Friday, January 18, 2008

『ランチ』前後のケイ・タケイ(1)

ケイは『ランチ』の成功の後、「ライト シリーズ」で作品の発表を続け、アメリカ公演だけでなくカナダ、イスラエル、スペインなど海外公演も行なううちに、彼女の人気も高まり、しだいに教えを求める生徒も集まり、やがて“ムービング・アース”という舞踊団を結成する。
その活躍の噂は、情報が切断されていた当時の情勢の中でも耳に聴こえて来たが、1977年に突然彼女は“ムービング・アース”という一団を引連れて来日公演をする。作品は「ライト シリーズ」。

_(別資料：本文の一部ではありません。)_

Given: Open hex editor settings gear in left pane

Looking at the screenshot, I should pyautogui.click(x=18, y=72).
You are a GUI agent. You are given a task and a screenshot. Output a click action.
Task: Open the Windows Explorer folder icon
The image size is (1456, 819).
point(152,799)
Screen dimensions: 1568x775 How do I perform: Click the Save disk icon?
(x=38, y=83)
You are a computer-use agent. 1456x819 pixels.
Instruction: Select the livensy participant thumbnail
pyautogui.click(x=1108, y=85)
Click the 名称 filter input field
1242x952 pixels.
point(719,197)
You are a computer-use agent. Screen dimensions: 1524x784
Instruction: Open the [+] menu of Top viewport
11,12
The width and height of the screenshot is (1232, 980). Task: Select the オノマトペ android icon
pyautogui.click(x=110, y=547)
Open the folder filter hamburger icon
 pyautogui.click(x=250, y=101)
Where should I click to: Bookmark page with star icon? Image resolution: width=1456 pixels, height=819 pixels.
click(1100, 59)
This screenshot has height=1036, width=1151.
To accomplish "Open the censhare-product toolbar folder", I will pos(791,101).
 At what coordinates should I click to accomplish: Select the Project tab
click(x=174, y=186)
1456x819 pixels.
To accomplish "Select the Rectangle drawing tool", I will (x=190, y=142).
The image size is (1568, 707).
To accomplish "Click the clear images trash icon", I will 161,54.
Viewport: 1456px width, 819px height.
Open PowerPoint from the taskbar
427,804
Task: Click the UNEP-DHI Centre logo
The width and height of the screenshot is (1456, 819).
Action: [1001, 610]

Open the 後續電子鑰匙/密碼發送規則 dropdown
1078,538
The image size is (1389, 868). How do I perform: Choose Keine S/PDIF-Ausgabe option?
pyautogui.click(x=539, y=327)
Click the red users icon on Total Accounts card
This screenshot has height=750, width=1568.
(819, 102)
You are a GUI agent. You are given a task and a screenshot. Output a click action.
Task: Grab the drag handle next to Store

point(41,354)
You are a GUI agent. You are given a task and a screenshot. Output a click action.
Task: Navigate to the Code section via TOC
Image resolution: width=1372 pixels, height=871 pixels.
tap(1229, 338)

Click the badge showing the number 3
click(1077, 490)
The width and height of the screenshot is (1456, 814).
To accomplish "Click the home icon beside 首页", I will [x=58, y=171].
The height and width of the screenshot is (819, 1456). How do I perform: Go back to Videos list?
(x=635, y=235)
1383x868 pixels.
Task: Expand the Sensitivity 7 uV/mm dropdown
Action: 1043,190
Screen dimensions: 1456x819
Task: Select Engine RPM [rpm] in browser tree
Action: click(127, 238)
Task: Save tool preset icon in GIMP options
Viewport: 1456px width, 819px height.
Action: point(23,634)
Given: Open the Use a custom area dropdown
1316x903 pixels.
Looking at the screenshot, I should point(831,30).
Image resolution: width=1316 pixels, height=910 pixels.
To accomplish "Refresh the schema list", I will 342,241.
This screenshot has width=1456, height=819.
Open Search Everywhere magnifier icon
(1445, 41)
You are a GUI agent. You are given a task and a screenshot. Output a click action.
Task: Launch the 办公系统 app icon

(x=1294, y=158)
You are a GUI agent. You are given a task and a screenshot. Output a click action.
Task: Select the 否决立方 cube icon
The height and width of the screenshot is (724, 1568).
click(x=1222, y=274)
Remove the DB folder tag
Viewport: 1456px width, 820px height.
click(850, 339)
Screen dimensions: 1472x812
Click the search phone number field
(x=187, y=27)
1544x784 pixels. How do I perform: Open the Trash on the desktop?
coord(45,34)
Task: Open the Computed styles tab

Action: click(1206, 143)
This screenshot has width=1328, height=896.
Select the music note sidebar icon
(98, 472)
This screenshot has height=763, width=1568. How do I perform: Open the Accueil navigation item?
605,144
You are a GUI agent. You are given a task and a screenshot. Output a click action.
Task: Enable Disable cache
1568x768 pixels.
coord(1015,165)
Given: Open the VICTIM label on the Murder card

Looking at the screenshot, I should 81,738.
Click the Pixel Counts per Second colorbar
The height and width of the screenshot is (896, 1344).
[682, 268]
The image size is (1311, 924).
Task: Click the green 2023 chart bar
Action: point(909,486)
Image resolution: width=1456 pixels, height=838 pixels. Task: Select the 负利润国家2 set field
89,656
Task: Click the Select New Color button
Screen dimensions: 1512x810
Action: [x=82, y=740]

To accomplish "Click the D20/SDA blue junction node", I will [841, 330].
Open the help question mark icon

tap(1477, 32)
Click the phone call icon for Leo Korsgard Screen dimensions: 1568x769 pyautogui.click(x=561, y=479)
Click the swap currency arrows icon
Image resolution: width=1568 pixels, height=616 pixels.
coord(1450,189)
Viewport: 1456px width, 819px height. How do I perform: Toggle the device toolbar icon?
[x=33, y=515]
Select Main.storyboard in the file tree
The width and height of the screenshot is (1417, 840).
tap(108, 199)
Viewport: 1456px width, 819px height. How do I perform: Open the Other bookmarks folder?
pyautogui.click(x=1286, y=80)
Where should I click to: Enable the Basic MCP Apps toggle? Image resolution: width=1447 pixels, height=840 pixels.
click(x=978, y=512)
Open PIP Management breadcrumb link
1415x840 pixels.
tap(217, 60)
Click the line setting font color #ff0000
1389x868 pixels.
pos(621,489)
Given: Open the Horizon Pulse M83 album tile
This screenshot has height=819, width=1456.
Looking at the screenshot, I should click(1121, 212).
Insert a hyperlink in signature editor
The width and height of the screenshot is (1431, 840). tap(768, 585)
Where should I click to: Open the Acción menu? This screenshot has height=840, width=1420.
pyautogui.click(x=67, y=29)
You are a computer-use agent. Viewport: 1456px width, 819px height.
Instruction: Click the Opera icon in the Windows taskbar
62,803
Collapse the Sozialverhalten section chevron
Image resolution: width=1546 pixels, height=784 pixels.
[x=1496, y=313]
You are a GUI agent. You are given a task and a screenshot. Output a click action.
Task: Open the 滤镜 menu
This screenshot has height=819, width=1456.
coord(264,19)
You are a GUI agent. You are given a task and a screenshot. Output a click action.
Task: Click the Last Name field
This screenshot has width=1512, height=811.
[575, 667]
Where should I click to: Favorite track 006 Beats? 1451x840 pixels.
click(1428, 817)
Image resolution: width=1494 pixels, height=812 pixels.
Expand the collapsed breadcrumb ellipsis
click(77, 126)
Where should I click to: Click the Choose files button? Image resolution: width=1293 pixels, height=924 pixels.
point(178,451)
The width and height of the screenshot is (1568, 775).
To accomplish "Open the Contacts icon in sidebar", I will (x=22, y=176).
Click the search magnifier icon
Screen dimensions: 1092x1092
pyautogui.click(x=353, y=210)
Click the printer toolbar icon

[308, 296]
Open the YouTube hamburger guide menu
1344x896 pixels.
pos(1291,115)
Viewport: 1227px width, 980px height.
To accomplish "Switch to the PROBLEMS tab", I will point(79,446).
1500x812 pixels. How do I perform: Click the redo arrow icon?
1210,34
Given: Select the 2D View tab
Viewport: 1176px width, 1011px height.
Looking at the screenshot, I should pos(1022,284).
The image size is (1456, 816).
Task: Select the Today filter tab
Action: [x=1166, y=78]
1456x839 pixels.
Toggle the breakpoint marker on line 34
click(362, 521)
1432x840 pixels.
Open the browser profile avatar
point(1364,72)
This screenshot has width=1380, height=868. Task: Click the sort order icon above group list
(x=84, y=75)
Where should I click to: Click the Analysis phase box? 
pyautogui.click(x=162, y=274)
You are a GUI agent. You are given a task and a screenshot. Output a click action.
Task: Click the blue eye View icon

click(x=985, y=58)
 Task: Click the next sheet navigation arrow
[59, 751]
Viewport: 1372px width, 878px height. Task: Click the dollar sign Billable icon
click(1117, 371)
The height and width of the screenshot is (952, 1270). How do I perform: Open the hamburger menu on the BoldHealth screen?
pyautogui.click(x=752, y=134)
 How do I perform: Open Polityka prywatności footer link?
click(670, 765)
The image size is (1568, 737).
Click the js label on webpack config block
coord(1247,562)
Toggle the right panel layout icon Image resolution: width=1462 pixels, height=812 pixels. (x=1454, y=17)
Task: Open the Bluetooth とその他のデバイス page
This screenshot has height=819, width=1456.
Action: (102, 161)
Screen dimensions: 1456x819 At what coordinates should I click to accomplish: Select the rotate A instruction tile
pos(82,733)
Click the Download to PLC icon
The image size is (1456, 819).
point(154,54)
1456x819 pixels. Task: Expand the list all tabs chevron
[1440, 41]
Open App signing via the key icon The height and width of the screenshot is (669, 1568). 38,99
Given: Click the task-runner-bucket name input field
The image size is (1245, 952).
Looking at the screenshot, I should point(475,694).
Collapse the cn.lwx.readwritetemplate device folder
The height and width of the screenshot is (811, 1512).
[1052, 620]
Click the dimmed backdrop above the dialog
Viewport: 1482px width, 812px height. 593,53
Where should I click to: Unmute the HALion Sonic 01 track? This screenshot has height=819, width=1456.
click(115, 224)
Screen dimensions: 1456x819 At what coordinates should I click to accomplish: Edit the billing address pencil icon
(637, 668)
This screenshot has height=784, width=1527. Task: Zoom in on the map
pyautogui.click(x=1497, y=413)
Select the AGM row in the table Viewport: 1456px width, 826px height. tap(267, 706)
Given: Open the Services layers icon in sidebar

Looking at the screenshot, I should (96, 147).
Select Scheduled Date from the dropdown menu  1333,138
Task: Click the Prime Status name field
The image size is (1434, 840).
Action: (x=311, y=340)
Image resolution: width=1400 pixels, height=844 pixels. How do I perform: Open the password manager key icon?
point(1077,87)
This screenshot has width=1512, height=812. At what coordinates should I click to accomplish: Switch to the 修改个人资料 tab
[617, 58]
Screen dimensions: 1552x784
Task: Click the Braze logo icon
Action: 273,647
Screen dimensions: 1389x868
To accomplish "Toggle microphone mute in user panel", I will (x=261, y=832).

それについての私の寸評を、当時の同人誌「肉体言語」(9号)から抜き取って以下に紹介しよう。タイトルは「向う側から来たケイ・タケイ」。
「向う側とはアメリカのことでなく、未知の鬼の住む国のことである。
※ 舞台奥の垂れ幕の中央に、日の丸のように暗黒の穴が空いている。その前面に四角に敷きつめられた仮りの場。人間どもは暗黒の片隅から這い出て、ロボットのように生活する。一人は算えて、奥の暗い穴にボールを投ずる。
※ 「あんたがたどこさ、肥後どこさ」小石をもてあそぶ子供の遊びが、いつの間にか賽の河原の場面となる。小石で作られたサークルの内と外。子供と鬼の世界、やがてサークルがいろいろと形を変え、魔術的に働くサインとなる。

1977年の夏、彼女は10年振りにやって来た。アメリカの市民権を得たという。その時、私にお土産にくれた
ものは、直径約4㎝の、丸味を帯びた平たい、なんの変哲もない石だった。ただ珍しいことに、その真ん中に、直径1㎝ほどの穴が空いている。彼女はそれにプルーのリボンを通して結んであった。アメリカのどこかの地区の川縁にだけある石だという。
ベケットの小説の中に、放浪しながら小石をポケットに入れて、手でそっと触れる男の話がある。私も小石が好きだが、小石を好きなのは分裂質の人間なのだ。硬質の手触り。この世界のリアリティの殻の固さ。その穴の向う側にひそむ、暗黒の未知の世界。そこから生まれて来たが、死がひっそりとそこに待ち構えている。